**Activity:**
Begin with the first line of the entries below. Copy each line exactly, stopping after the one that contains "Courriel (ne sera pas publié) : (112, 1317)".

**Data for this exercise:**
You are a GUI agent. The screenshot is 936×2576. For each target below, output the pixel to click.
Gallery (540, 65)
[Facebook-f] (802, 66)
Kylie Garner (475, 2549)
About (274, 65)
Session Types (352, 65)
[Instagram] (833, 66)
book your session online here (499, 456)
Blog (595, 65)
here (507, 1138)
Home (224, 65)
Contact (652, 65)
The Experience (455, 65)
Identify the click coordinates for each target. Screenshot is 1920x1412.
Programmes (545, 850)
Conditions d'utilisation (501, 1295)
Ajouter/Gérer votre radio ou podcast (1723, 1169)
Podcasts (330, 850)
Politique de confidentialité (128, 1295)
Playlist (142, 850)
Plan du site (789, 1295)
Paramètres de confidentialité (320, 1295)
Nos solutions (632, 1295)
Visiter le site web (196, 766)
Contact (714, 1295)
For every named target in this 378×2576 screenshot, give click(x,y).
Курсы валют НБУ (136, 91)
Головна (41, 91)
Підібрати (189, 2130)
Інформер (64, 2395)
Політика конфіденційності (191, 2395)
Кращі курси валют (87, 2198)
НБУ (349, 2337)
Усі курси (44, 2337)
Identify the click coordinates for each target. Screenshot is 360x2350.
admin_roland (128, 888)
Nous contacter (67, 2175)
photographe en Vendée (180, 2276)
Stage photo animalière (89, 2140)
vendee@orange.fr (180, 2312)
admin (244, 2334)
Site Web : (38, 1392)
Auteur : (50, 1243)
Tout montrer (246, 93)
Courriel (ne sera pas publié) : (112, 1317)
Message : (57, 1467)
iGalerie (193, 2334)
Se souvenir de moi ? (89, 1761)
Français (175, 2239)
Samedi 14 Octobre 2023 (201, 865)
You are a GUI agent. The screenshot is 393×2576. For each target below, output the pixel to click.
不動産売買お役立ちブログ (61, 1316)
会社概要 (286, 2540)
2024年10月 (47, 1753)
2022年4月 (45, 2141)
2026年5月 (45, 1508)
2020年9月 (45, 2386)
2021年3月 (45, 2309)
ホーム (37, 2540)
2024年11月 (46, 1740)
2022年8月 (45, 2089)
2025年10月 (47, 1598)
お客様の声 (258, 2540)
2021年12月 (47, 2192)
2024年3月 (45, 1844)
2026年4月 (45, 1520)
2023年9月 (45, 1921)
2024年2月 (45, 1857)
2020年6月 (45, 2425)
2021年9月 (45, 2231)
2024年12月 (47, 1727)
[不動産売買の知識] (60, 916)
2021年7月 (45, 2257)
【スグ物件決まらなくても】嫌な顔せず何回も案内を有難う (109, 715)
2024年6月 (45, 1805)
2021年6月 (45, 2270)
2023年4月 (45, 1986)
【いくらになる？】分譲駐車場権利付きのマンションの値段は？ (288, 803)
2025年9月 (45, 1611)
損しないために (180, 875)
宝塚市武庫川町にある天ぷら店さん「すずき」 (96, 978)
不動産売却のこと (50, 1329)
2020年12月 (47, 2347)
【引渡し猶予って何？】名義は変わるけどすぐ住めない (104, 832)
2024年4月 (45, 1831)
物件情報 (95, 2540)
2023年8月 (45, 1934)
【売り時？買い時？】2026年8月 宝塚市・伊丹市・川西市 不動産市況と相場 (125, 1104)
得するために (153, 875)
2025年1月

**Output of the exercise:**
You are a GUI agent. The screenshot is 936×2576. For each target below, output the pixel to click.
Gallery (540, 65)
[Facebook-f] (802, 66)
Kylie Garner (475, 2549)
About (274, 65)
Session Types (352, 65)
[Instagram] (833, 66)
book your session online here (499, 456)
Blog (595, 65)
here (507, 1138)
Home (224, 65)
Contact (652, 65)
The Experience (455, 65)
Identify the click coordinates for each target. Screenshot is 1920x1412.
Programmes (545, 850)
Conditions d'utilisation (501, 1295)
Ajouter/Gérer votre radio ou podcast (1723, 1169)
Podcasts (330, 850)
Politique de confidentialité (128, 1295)
Playlist (142, 850)
Plan du site (789, 1295)
Paramètres de confidentialité (320, 1295)
Nos solutions (632, 1295)
Visiter le site web (196, 766)
Contact (714, 1295)
For every named target in this 378×2576 screenshot, give click(x,y).
Курсы валют НБУ (136, 91)
Головна (41, 91)
Підібрати (189, 2130)
Інформер (64, 2395)
Політика конфіденційності (191, 2395)
Кращі курси валют (87, 2198)
НБУ (349, 2337)
Усі курси (44, 2337)
Identify the click coordinates for each target. Screenshot is 360x2350.
admin_roland (128, 888)
Nous contacter (67, 2175)
photographe en Vendée (180, 2276)
Stage photo animalière (89, 2140)
vendee@orange.fr (180, 2312)
admin (244, 2334)
Site Web : (38, 1392)
Auteur : (50, 1243)
Tout montrer (246, 93)
Courriel (ne sera pas publié) : (112, 1317)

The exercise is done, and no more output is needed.